You alone are always present even to those who have taken themselves far from you.  Let them turn and seek you, for you have not abandoned your creation as they have deserted their Creator [Wisd.5:7].  Let them turn, and at once you are there in their heart–in the heart of those who make confession to you and throw themselves upon you and weep on your breast after travelling many rough paths.  And you gently wipe away their tears [Rev. 7:17; 21:4], and they weep yet more and rejoice through their tears.  (V.1)

Even as Augustine admits to God how his youth was spent in material things rather than in knowing God, he has a tolerance of those–and here I think he includes most of mankind–who stray, whether through ignorance or through purpose.  Augustine’s attitude seems to be "this is what I did, I know better now, I strive to improve."

One thing about watching Big Brother 8 (yes, I’m hooked; especially on Evil Dick) is that two of the members of the house are seemingly very religious and talk to God in prayer–something that the camera is thrilled to pick up and reveal.  While I might question their purpose in taking part in this reality series if i weren’t so intent on believing that people perceive things differently, I would be interested in understanding their views on why God should help them win.  Particularly since they both are praying for this and only one of them could win.

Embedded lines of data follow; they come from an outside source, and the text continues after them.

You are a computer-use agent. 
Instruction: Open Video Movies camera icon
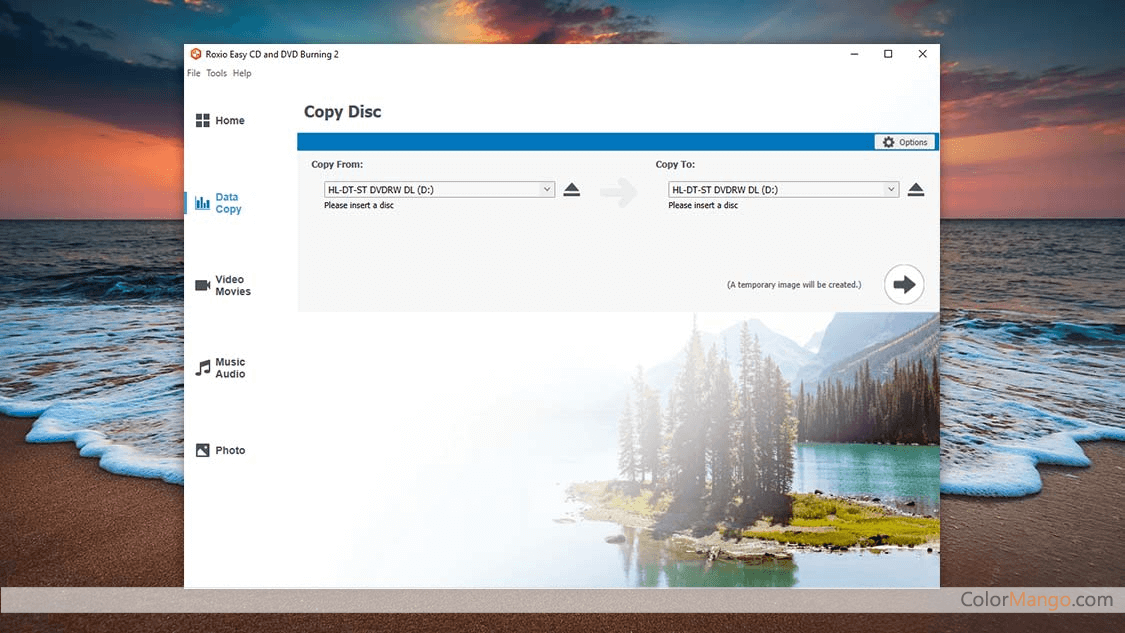202,286
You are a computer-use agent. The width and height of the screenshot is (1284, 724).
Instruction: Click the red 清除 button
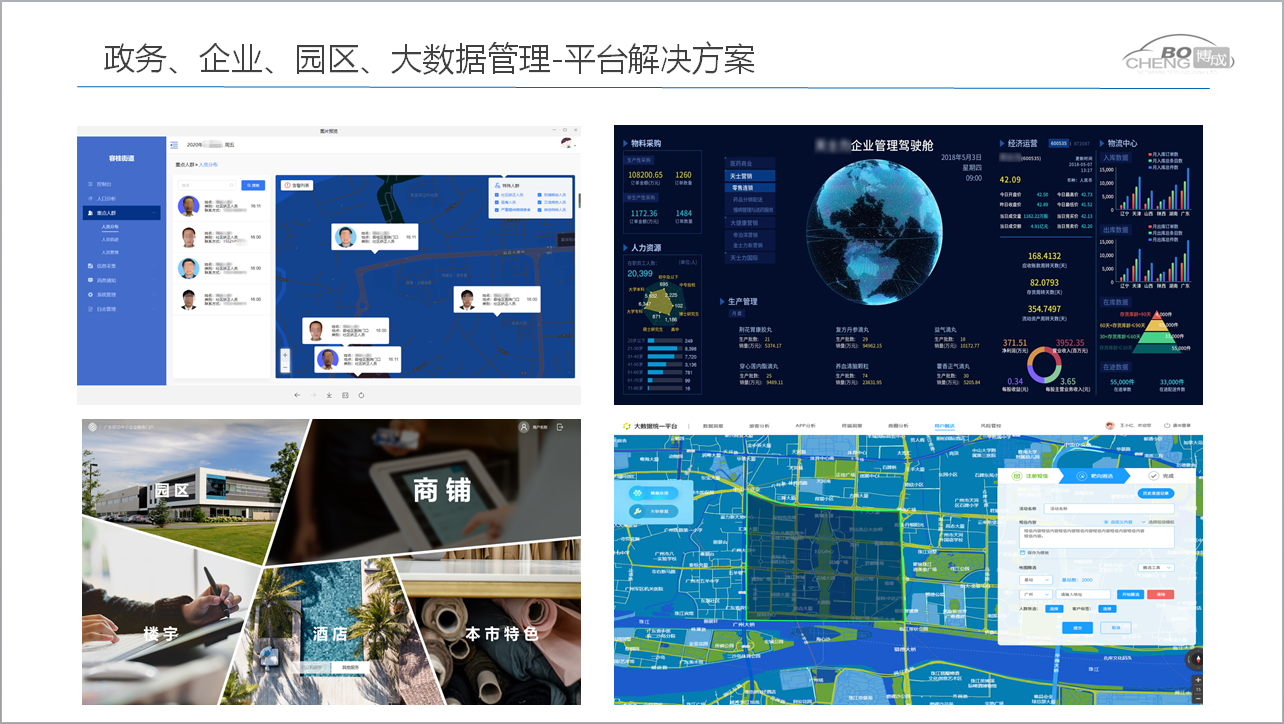[x=1159, y=593]
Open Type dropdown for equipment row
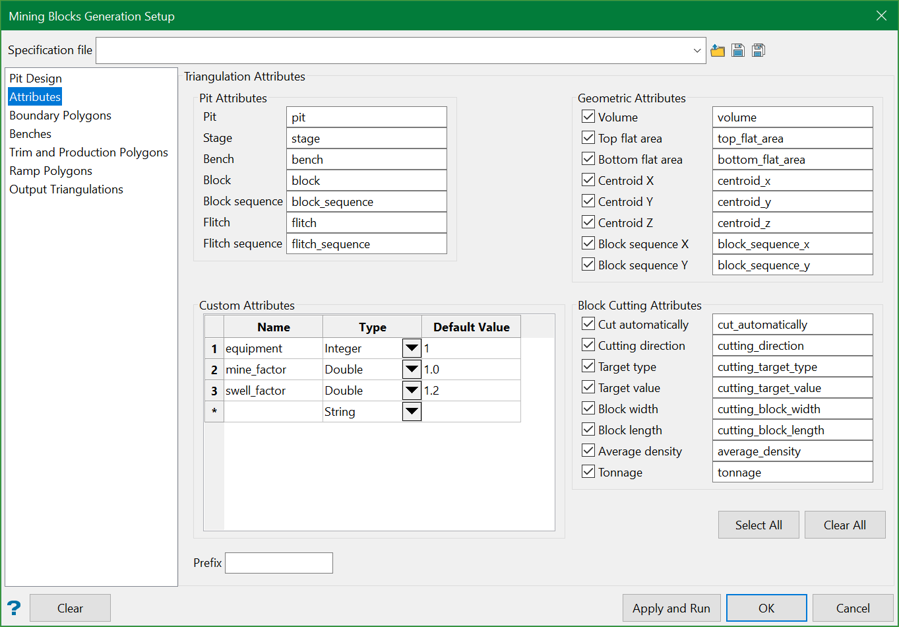This screenshot has width=899, height=627. pos(411,348)
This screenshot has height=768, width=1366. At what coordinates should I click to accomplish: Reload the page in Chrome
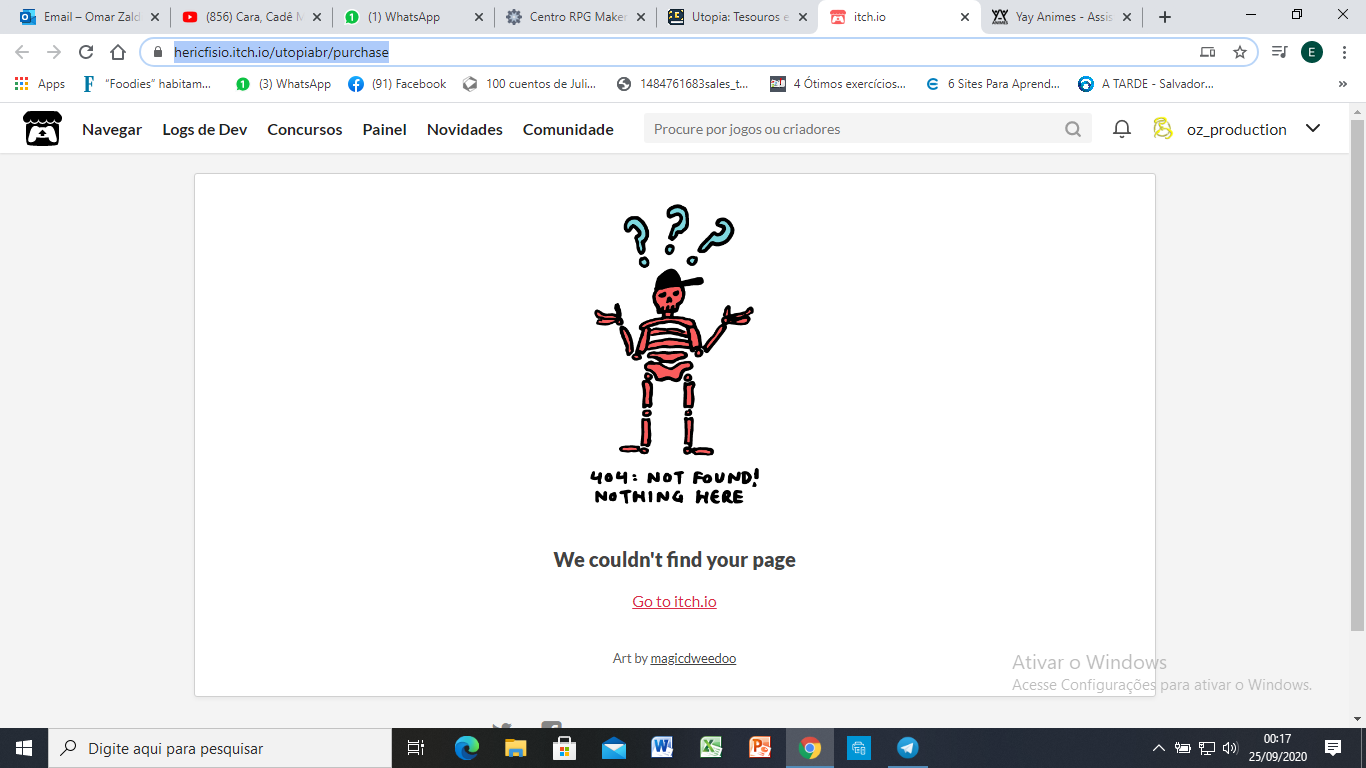[x=86, y=52]
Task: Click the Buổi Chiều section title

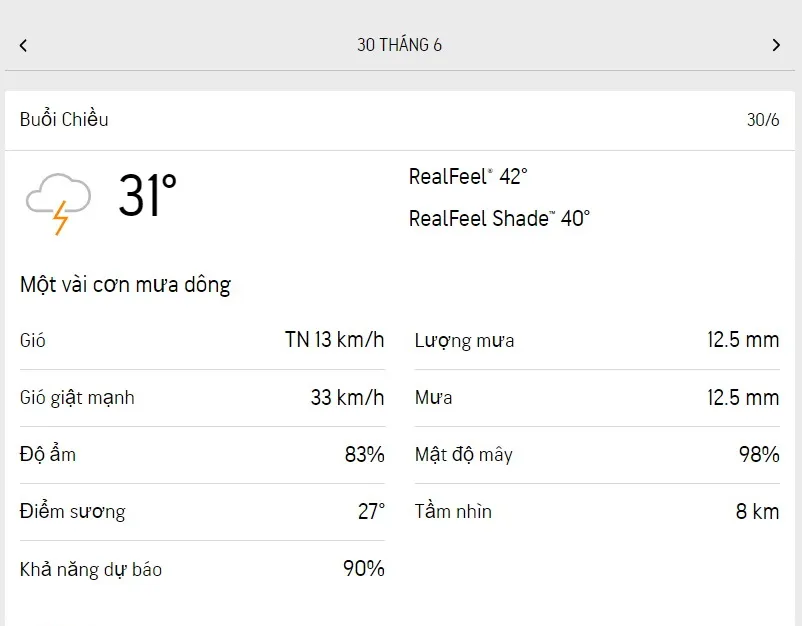Action: coord(64,119)
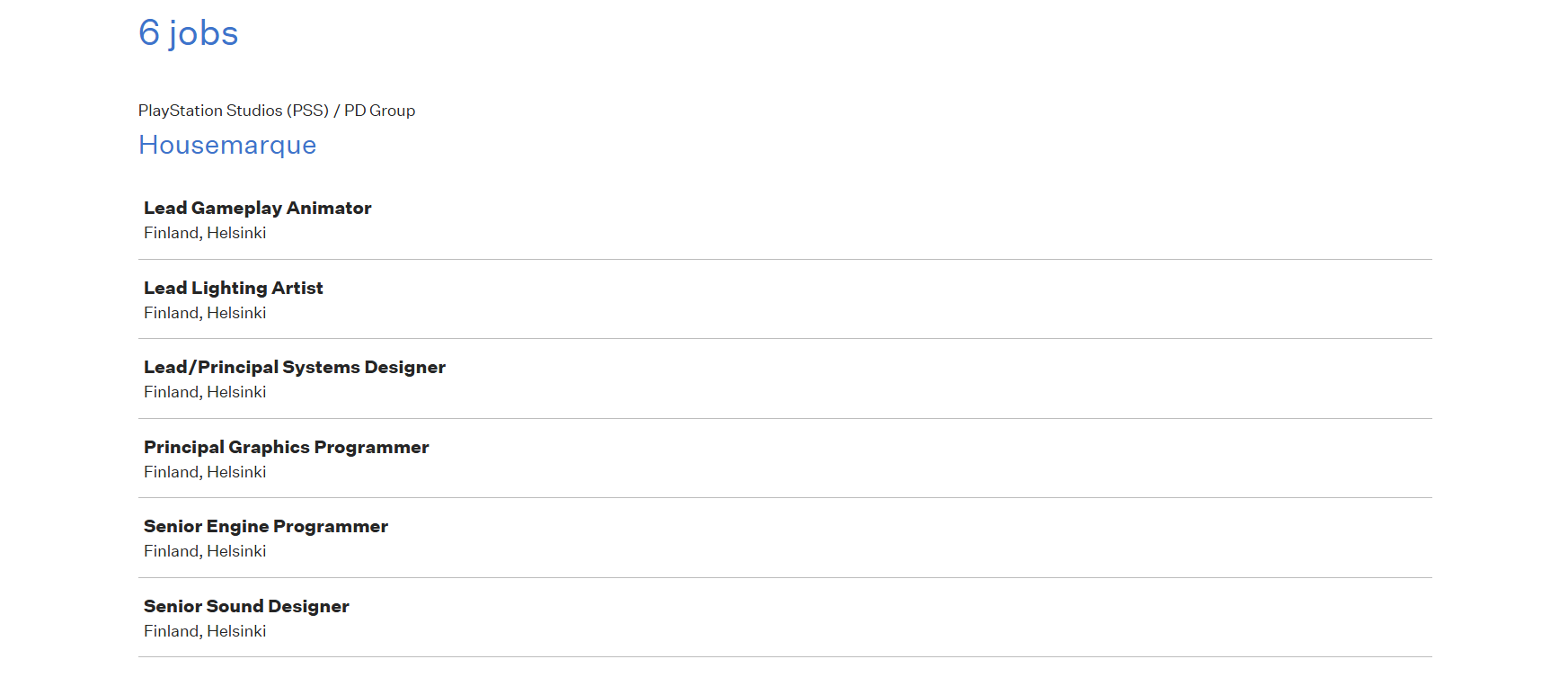Click the PD Group breadcrumb text
The image size is (1568, 686).
pos(379,111)
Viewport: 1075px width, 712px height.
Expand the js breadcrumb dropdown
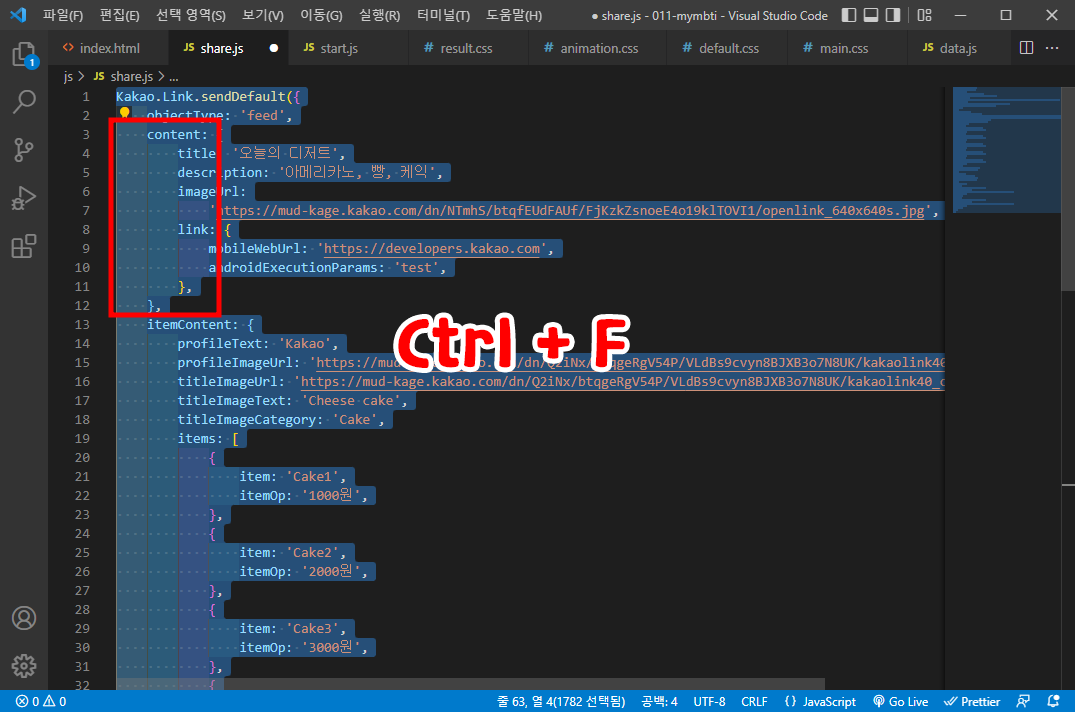point(67,75)
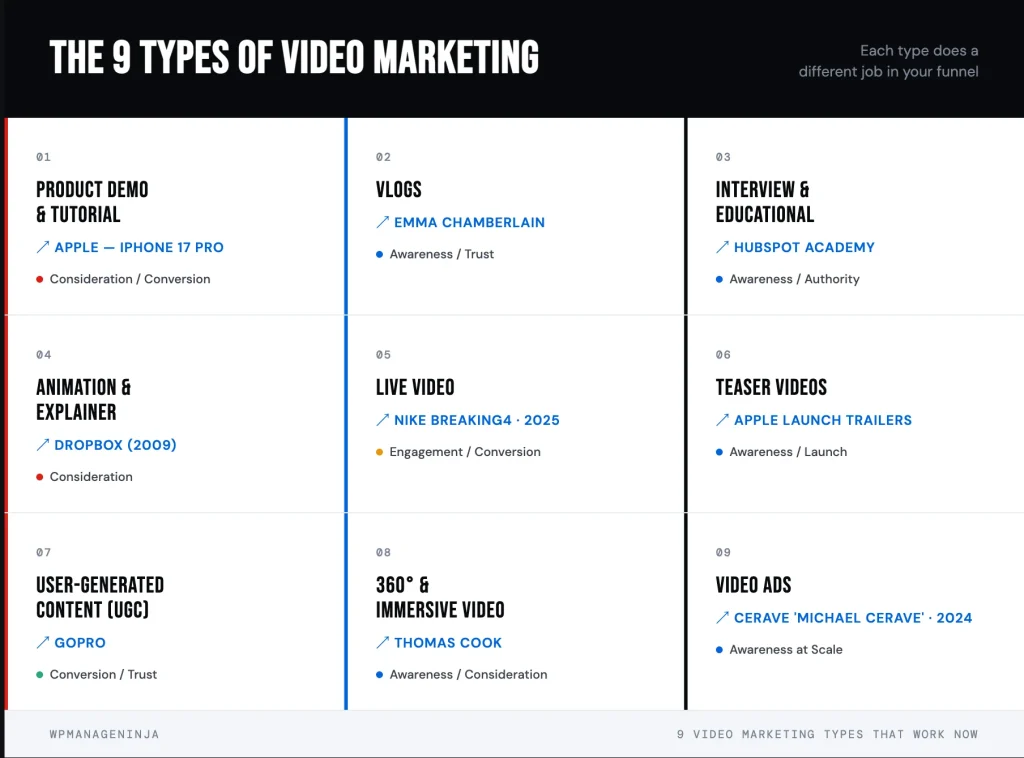
Task: Click the arrow icon by THOMAS COOK
Action: coord(383,642)
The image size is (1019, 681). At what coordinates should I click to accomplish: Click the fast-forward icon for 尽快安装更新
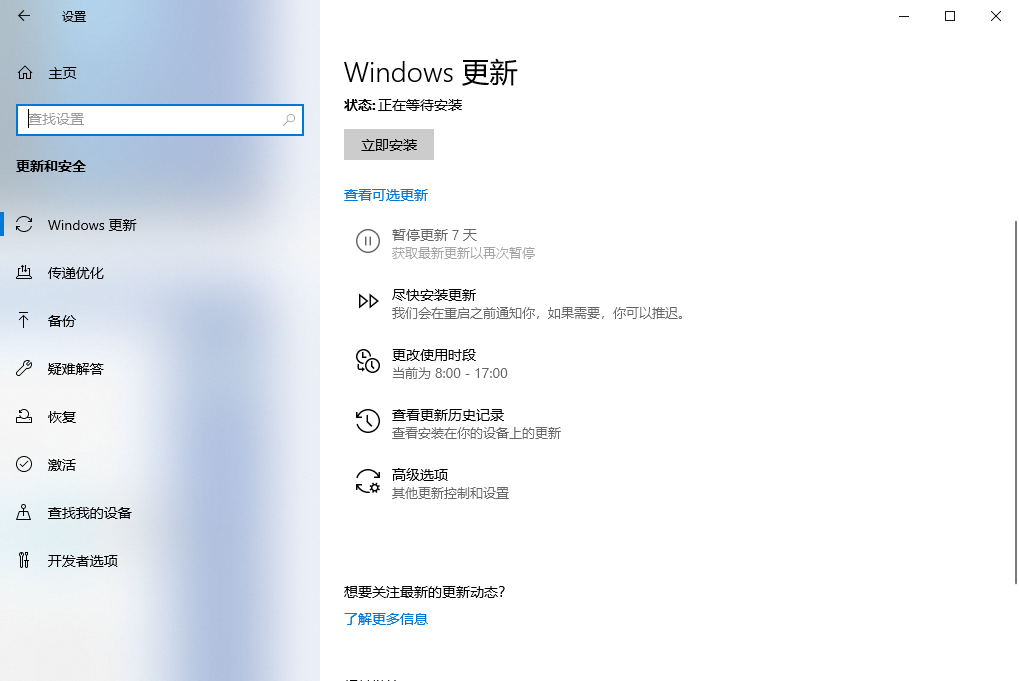tap(368, 300)
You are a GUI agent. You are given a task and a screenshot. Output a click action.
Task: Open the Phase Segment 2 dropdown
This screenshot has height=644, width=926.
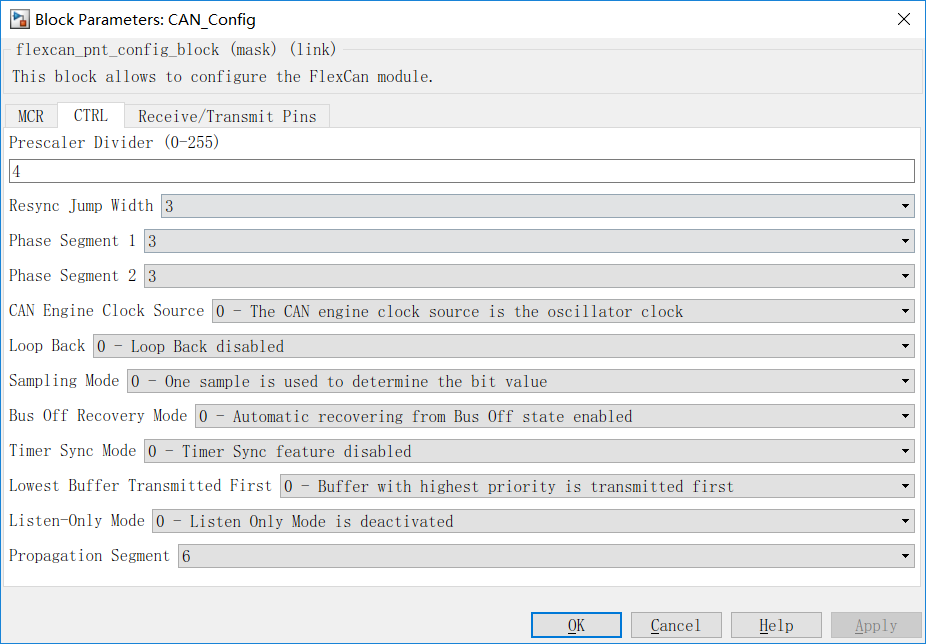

I’ve also noted that if they happen to lose a competition they blame themselves for screwing up somewhere, but if they win something, it’s not their skill but rather God’s grace.

Big Brother has the power to change lives; so too, God. In this age, here are folk looking both to Big Brother and God to give them material things.  This, as I’m reading about Augustine, who found that material things were nothing compared to the power of his God, even as he praised Him for offering them to man.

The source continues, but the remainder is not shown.